## WHAT YOU NEED TO DO
Please restate, word for word, the lines below that begin at the one with "768x463 pixels." and end at the one with "Given: Click the Facebook icon in sidebar". Leave out all other lines.

────────────────────────────────────────

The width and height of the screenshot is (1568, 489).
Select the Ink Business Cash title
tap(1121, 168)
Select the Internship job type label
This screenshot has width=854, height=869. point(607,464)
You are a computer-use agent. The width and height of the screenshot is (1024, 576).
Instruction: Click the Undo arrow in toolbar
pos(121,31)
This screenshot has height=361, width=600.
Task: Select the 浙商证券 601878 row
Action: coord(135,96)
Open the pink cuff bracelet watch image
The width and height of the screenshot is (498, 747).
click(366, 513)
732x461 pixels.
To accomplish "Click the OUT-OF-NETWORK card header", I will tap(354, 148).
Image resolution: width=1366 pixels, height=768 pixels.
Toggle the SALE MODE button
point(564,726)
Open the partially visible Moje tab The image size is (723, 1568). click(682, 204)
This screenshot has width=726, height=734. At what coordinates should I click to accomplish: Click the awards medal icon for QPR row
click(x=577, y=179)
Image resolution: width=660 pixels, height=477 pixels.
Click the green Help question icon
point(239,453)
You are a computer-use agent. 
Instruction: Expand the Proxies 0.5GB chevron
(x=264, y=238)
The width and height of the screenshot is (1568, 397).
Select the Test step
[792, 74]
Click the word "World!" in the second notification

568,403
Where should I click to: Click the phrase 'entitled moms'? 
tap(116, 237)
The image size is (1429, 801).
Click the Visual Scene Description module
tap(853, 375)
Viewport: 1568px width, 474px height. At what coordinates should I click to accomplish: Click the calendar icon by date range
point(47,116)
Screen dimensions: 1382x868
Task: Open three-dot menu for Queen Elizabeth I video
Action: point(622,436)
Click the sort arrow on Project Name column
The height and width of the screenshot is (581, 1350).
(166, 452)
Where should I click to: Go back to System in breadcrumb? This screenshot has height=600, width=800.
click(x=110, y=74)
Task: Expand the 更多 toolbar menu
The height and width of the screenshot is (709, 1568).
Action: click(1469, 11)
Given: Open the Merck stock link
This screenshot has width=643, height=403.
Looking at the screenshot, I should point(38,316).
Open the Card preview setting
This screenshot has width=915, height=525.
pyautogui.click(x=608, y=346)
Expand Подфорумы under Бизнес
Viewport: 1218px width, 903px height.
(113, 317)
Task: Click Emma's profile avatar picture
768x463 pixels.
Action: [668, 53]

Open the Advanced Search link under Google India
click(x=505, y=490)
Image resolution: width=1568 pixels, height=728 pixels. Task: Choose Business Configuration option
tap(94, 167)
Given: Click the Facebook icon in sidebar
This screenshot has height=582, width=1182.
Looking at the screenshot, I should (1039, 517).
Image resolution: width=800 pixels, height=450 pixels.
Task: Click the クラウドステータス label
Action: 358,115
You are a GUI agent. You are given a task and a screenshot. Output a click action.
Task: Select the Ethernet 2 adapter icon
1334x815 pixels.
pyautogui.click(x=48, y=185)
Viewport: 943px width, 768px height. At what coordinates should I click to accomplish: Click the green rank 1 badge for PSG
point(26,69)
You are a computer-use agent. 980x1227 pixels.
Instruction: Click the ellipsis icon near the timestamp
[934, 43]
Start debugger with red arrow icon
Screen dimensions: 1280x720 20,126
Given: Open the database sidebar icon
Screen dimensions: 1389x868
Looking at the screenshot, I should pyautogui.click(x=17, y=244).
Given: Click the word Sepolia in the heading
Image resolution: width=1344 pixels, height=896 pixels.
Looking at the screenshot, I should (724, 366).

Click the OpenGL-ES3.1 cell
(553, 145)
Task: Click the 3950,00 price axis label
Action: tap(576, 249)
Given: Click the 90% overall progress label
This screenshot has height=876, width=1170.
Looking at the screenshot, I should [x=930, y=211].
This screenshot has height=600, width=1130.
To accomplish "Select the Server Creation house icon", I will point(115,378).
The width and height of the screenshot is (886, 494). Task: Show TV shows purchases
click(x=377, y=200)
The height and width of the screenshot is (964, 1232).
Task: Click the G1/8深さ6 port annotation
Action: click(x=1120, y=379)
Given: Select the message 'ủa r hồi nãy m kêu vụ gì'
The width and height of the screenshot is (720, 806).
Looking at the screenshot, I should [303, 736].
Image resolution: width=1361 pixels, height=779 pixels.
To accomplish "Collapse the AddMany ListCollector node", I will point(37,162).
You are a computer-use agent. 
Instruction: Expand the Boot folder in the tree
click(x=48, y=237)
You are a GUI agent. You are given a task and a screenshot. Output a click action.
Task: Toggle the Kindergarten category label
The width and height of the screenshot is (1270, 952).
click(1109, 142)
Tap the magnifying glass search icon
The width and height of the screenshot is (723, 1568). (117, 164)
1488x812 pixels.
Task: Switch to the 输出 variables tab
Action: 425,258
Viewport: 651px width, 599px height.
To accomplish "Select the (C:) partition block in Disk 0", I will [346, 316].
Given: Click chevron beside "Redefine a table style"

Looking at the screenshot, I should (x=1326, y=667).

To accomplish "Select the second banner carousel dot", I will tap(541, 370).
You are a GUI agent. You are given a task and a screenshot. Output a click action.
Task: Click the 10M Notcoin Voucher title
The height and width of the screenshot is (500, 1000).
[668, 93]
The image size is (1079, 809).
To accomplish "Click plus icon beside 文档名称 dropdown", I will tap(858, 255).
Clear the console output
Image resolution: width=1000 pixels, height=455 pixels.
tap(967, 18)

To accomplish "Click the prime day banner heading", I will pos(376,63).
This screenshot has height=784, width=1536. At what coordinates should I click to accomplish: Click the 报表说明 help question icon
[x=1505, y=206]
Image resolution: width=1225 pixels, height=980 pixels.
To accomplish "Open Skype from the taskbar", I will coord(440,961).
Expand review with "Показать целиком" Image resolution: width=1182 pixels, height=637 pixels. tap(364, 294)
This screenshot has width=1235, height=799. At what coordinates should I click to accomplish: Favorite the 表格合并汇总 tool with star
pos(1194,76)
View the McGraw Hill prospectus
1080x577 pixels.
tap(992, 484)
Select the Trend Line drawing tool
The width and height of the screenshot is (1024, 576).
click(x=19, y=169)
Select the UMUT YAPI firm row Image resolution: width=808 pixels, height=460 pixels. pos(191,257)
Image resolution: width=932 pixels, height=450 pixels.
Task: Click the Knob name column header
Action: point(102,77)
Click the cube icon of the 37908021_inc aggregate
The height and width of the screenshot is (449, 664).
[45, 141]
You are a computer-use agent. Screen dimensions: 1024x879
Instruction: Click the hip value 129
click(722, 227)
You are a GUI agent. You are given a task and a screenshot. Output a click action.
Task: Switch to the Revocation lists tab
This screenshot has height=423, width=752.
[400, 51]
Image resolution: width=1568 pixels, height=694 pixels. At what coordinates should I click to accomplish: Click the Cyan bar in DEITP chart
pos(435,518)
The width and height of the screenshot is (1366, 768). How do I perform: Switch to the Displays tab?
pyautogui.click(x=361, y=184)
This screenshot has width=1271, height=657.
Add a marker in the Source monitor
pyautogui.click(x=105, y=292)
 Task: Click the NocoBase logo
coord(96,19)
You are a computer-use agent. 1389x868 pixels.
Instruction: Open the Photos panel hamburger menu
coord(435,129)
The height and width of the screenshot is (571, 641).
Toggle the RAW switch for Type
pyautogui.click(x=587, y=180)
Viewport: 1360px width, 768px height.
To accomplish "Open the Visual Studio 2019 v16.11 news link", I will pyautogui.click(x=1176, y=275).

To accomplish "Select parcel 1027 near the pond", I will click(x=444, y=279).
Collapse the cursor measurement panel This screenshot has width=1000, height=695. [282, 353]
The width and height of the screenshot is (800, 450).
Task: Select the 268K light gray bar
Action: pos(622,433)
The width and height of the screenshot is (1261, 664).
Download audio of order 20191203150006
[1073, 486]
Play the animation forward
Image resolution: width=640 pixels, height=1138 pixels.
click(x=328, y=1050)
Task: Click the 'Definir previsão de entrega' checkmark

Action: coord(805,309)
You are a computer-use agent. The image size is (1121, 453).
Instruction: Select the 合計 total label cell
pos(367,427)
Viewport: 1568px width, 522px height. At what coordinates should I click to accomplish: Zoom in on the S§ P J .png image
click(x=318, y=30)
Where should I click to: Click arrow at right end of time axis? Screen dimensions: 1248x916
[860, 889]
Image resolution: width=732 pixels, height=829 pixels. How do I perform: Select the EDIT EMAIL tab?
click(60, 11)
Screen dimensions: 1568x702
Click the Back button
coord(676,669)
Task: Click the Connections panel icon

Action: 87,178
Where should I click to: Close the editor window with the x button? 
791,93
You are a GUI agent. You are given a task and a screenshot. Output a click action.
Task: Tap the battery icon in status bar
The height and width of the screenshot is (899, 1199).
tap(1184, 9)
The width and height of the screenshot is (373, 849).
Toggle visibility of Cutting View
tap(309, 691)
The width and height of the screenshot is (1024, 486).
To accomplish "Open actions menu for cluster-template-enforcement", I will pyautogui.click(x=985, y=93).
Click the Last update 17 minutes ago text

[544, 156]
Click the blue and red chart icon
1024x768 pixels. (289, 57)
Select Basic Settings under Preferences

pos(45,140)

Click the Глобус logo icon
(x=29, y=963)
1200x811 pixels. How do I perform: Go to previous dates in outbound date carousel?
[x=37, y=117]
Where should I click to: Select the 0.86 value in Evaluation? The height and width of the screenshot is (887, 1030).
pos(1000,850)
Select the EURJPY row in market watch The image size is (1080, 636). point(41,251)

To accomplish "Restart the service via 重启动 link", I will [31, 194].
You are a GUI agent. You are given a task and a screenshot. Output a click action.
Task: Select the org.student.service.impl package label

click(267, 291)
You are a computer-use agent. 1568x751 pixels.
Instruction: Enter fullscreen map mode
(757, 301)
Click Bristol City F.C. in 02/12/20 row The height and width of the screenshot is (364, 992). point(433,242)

────────────────────────────────────────

## TASK RESULT
768x463 pixels.
Action: [668, 53]

Open the Advanced Search link under Google India
click(x=505, y=490)
Image resolution: width=1568 pixels, height=728 pixels. Task: Choose Business Configuration option
tap(94, 167)
Given: Click the Facebook icon in sidebar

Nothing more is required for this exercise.